Government securities are best seen as just a different form of the government’s issued money – a form that has a nominal face value that “matures” over time rather than a fixed nominal value that is already “matured”. When the government sells a security, it just issues and swaps some of this maturing money for matured money, the swap taking place with people who have an unspent surplus of the matured money. The question should be whether these operations are the best way to inject the needed financial assets into the economy so as to produce full employment while preserving price stability. But when the government injects any kind of money into the economy, it incurs no further obligation on itself other than the agreement to reduce people’s tax bills by equivalent amounts when the money is surrendered back to the government. The government creates these tax bills by fiat in the same way as it issues its different forms of fiat money, so the whole process is under its control.

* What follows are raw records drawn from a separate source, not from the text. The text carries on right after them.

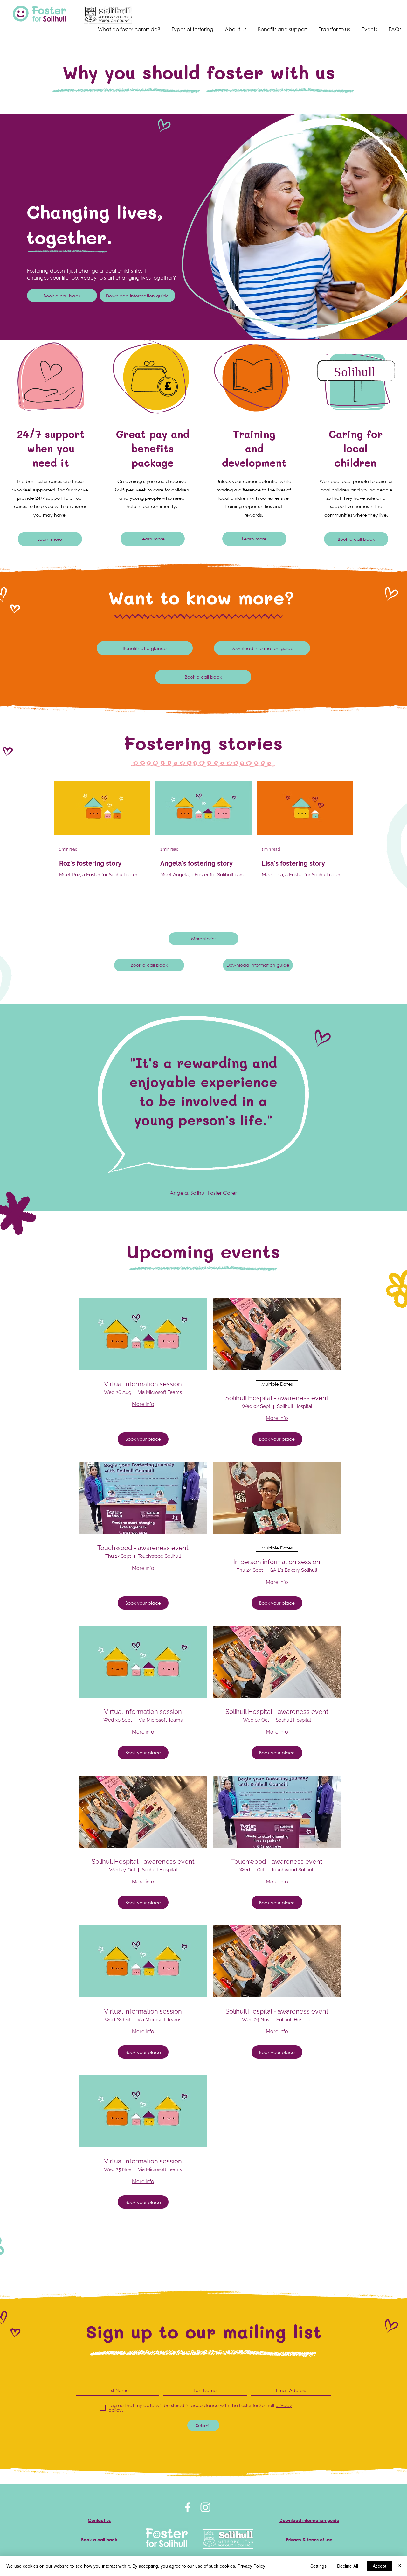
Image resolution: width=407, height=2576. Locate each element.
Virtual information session (143, 1384)
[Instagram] (205, 2507)
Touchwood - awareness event (143, 1548)
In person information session (276, 1562)
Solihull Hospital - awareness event (276, 1398)
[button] (137, 295)
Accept (379, 2566)
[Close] (399, 2566)
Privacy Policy (251, 2566)
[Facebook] (187, 2507)
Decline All (347, 2566)
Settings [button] (318, 2566)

We have voluntarily established a system in the US – at least for now – in which Treasury spending must take place with matured money, so Treasury spending in excess of Treasury revenues triggers an issue and swap of maturing money for matured money. That could be a price destabilization problem if the government could not control the rate in maturing money it must pay for the matured money. But as we have already seen, it always can control that rate if it acts intelligently. The bottom line, then, is that US Government spending creates money in the economy of dollar users, US Government taxation extinguishes money in the economy of dollar users, and the US government is not constrained in its spending by anything other than the rational requirements of its own macroeconomic policies and the goals of its pursuit of public purpose.
Treasury securities are highly liquid, and the fact that they will be swapped out for matured money is never in real doubt, so they carry no further risk beyond what is inherent in any monetary system (and beyond what the confused ratings agencies say about these securities). So they might as well be thought of as just more money. When the US Treasury issues a security and swaps it for some matured money, the impact really isn’t much different than if it had issued the matured money directly to enable its spending.

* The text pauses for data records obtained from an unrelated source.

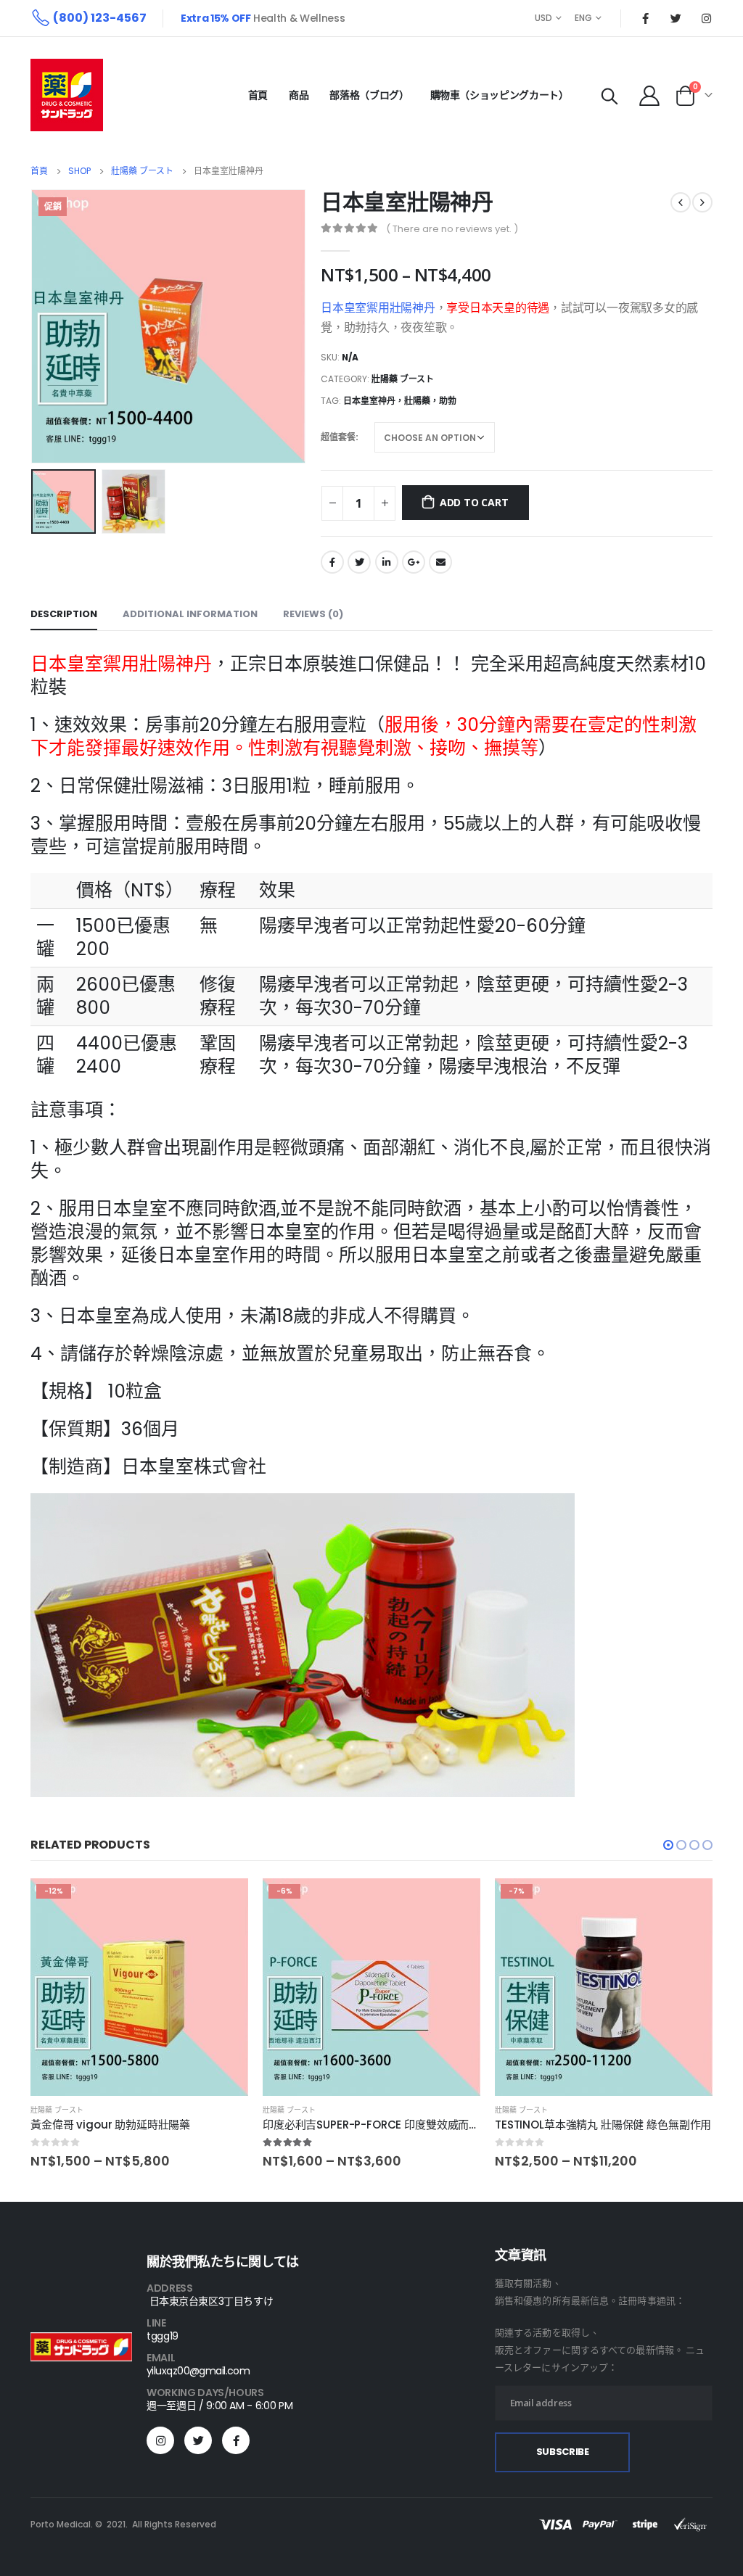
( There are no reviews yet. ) (452, 229)
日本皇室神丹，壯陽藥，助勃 (399, 401)
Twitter (359, 562)
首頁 (258, 95)
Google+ (413, 562)
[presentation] (34, 326)
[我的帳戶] (649, 95)
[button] (668, 1845)
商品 (298, 95)
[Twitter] (675, 18)
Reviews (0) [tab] (313, 614)
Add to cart (474, 502)
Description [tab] (63, 614)
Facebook (332, 562)
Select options (224, 1902)
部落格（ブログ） (369, 95)
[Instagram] (706, 18)
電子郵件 (440, 562)
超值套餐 (338, 437)
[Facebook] (645, 18)
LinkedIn (386, 562)
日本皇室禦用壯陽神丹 (378, 308)
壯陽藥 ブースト (403, 379)
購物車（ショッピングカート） (499, 95)
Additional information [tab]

The monetary sovereignty of the US government has import for US fiscal policy. Earlier this week in the New York Times, Warren Buffet argued that the US should aim at a permanent, stable deficit of 2.5%. Now it’s definitely a good thing that Buffet is helping the public understand that we need never run a surplus; and that a permanent deficit is both possible and desirable. But there is something problematic about the way he puts the argument. He says:
Our government’s goal should be to bring in revenues of 18.5 percent of G.D.P. and spend about 21 percent of G.D.P. — levels that have been attained over extended periods in the past and can clearly be reached again. As the math makes clear, this won’t stem our budget deficits; in fact, it will continue them. But assuming even conservative projections about inflation and economic growth, this ratio of revenue to spending will keep America’s debt stable in relation to the country’s economic output.
In the last fiscal year, we were far away from this fiscal balance — bringing in 15.5 percent of G.D.P. in revenue and spending 22.4 percent. Correcting our course will require major concessions by both Republicans and Democrats.

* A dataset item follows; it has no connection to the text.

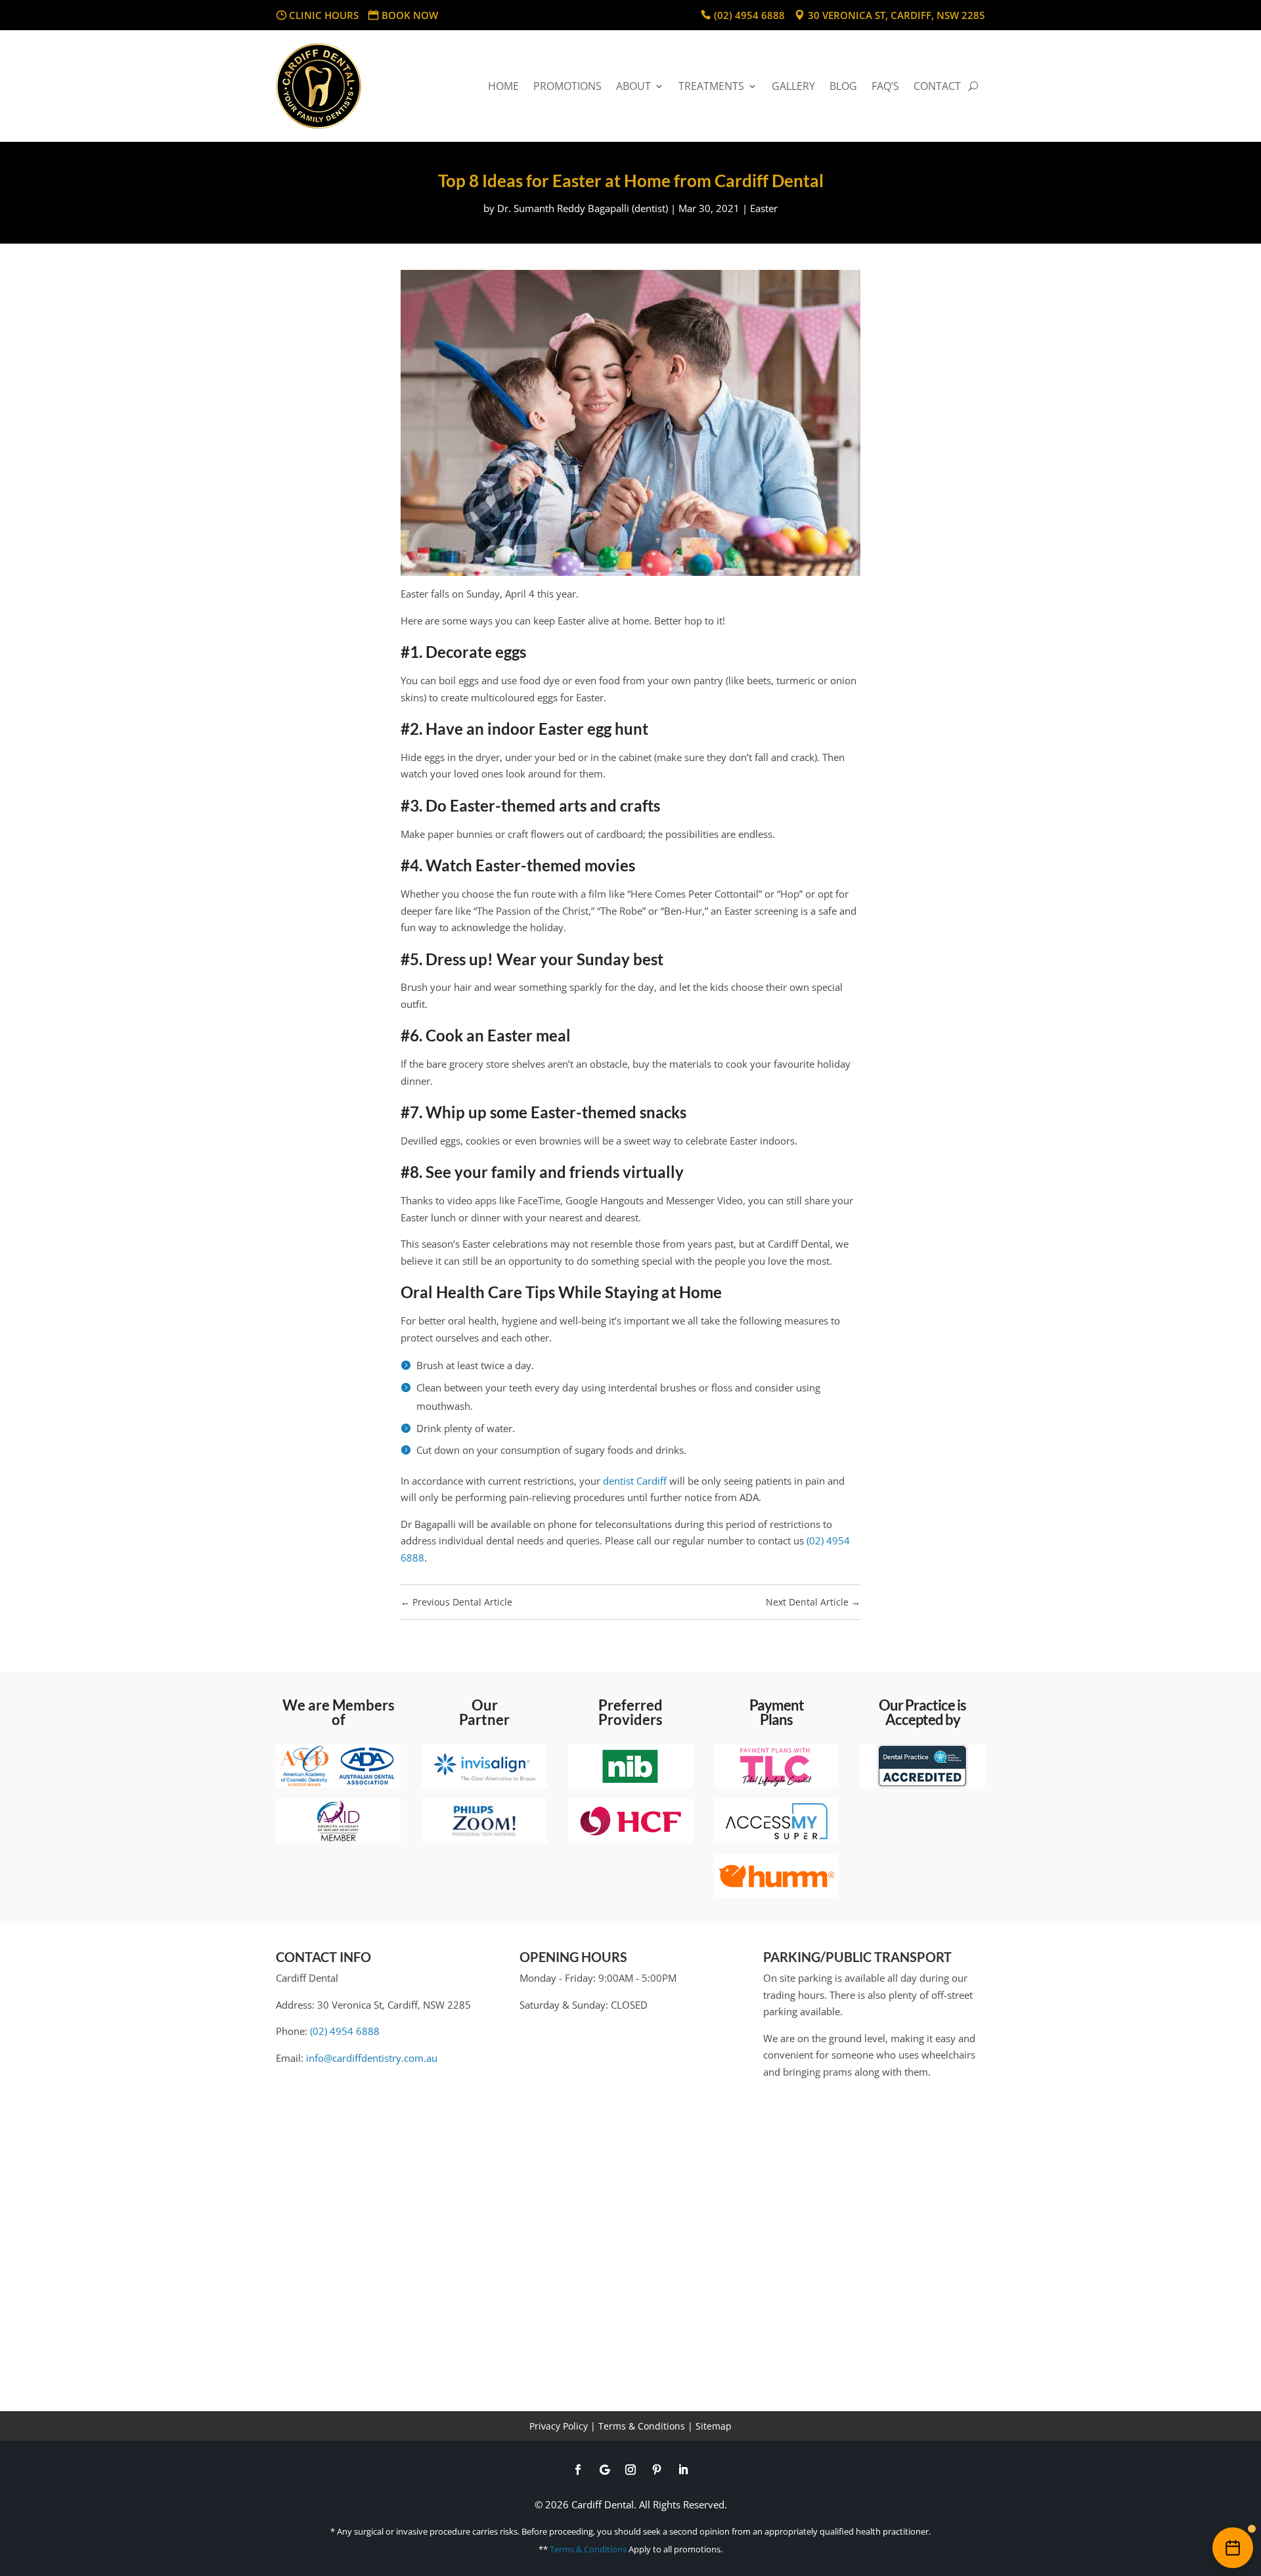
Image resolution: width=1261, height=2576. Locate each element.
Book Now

So in the present context Buffet is effectively arguing for a government austerity plan to reduce the deficit from 6.9% of GDP to 2.5% of GDP. He apparently thinks 2.5% is an acceptable deficit to stop at because it is sustainable in a modestly growing economy without adding to the debt. But this is to focus far too much on the size and stability of the public debt. Our economy is still very fragile, and is staggering along with a very high rate of unemployment. We need to keep our deficits large until we are back to where we should be economically. And what we need on a permanent basis are mechanisms that allow the size of the deficit to expand and contract in response to macroeconomic circumstances, so as to maintain full employment and economic vitality. We shouldn’t be aiming at some fixed target quantity in our deficit-to-GDP ratio.
And yet, with the real economy mired in stagnation, we have two parties in Washington currently arguing over how much to shrink the government contribution to GDP. As if Toryism in the UK and fanatical Merkelism in the Eurozone had not done enough damage to Europe’s economy and social fabric already, and blighted the hopes of a whole younger generation of Europeans, some now want to bring the European austerity disease here to the US.
Buffett has succumbed to public debt phobia. He might be thinking like a smart businessman – but a government like the US is neither a household nor a business. It is a monetarily sovereign nation that manages and controls its own fiat currency rather than depending on some commodity money standard or depending on some currency it does not control.
Why do the leaders of the financial sector, the major media and the central halls of power insist on promulgating the whole panoply of neoliberal monetary myths: the independent central bank, monetary dependency, the burdensomeness of public debt and the glowering menace of the bond vigilantes at the frontier?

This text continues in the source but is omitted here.